» The task: Among the entries below, find the lines holding "logo" and copy them.

» Supplied data:
+ + +
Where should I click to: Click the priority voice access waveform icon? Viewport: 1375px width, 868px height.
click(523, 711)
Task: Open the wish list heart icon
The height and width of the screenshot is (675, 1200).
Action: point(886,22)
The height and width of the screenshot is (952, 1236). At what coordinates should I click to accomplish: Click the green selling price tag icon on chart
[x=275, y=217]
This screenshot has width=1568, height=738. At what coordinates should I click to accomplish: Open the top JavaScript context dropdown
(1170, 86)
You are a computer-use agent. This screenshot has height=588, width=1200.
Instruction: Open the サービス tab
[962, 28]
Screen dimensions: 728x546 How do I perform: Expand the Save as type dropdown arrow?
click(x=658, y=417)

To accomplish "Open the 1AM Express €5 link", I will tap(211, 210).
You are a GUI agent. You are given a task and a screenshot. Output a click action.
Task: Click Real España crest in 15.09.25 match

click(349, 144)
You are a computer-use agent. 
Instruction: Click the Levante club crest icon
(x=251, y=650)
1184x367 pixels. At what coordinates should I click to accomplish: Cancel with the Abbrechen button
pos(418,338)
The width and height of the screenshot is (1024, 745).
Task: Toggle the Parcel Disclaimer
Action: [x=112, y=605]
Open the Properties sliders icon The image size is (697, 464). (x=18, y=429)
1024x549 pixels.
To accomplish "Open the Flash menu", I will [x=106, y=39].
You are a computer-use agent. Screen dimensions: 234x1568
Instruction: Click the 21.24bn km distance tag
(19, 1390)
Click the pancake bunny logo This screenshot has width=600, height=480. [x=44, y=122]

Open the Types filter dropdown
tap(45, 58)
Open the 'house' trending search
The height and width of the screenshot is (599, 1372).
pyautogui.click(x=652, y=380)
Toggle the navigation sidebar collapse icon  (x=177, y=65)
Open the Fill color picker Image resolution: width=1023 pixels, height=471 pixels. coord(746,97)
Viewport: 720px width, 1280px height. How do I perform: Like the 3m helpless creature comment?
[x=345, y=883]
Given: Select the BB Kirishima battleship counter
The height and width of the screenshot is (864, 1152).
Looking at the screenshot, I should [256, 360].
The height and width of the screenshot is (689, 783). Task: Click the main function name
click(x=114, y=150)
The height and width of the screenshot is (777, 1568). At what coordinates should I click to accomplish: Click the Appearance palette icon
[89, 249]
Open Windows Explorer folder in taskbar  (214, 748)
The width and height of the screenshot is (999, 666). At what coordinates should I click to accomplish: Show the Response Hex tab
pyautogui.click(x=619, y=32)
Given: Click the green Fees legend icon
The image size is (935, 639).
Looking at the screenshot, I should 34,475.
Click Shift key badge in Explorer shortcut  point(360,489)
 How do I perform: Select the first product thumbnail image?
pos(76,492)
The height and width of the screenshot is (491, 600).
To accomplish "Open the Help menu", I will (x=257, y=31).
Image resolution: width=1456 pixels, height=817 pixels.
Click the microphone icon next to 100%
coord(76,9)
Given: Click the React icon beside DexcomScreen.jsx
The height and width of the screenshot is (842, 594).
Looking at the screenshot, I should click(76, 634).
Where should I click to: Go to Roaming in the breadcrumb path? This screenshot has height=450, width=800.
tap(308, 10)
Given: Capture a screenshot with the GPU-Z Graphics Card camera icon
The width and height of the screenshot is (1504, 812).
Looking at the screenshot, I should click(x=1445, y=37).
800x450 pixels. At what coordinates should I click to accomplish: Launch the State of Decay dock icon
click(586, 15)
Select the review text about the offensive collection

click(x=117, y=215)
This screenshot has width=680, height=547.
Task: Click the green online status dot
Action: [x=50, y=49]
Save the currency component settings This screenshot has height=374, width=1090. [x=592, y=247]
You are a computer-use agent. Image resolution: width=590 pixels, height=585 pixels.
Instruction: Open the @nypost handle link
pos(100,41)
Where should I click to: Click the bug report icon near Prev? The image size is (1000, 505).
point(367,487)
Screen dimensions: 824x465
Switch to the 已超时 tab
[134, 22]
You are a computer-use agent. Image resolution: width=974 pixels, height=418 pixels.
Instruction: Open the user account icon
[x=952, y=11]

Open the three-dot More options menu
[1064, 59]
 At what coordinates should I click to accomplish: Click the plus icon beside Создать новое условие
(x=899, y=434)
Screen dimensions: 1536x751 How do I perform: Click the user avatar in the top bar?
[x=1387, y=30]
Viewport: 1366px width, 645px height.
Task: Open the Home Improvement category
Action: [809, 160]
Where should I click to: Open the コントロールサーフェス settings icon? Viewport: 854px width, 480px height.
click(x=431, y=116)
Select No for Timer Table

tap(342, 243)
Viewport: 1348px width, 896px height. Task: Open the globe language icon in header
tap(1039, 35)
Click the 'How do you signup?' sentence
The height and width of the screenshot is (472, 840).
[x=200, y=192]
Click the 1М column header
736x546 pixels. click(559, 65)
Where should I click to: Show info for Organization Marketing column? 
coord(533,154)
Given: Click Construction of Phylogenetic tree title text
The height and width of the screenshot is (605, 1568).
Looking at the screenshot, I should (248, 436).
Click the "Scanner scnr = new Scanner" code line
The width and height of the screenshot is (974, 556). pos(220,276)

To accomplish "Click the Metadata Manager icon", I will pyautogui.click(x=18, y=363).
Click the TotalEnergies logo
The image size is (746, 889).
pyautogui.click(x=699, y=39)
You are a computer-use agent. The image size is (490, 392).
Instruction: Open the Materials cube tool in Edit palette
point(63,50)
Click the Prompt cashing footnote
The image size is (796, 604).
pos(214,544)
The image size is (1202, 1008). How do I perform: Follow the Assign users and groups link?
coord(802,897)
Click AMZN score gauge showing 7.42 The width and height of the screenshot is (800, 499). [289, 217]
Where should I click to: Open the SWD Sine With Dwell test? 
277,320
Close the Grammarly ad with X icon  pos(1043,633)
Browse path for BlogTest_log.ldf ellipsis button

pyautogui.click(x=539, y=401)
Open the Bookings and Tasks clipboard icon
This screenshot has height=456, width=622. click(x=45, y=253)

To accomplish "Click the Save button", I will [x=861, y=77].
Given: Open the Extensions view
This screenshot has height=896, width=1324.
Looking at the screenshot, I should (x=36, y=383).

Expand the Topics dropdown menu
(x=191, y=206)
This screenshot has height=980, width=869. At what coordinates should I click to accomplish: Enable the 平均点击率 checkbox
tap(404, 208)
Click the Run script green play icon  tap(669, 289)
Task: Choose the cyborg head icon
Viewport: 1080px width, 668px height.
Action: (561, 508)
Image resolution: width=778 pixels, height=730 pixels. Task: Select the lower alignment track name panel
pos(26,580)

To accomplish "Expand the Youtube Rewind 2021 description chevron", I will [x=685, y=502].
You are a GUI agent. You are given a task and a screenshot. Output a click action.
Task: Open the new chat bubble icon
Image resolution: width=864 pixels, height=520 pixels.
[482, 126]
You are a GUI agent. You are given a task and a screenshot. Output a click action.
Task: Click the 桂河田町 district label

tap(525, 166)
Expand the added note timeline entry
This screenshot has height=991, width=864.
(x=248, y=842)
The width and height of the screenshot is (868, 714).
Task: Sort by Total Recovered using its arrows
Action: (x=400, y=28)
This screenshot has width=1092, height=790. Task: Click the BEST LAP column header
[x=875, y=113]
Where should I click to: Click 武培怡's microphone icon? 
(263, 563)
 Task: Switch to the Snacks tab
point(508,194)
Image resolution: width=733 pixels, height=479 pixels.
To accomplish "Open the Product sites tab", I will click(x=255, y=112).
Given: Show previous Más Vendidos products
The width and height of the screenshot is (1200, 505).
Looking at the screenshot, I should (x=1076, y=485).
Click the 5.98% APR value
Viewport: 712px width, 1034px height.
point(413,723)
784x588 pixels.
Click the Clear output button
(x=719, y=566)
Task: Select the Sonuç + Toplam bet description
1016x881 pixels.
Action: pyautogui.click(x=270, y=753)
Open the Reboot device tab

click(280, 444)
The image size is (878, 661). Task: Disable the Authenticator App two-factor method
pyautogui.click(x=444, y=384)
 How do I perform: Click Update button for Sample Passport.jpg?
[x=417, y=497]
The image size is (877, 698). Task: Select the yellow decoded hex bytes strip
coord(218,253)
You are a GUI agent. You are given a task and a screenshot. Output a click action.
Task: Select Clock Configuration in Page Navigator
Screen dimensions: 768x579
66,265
+ + +
» Answer area:
Click the pancake bunny logo This screenshot has width=600, height=480. [x=44, y=122]
Click the TotalEnergies logo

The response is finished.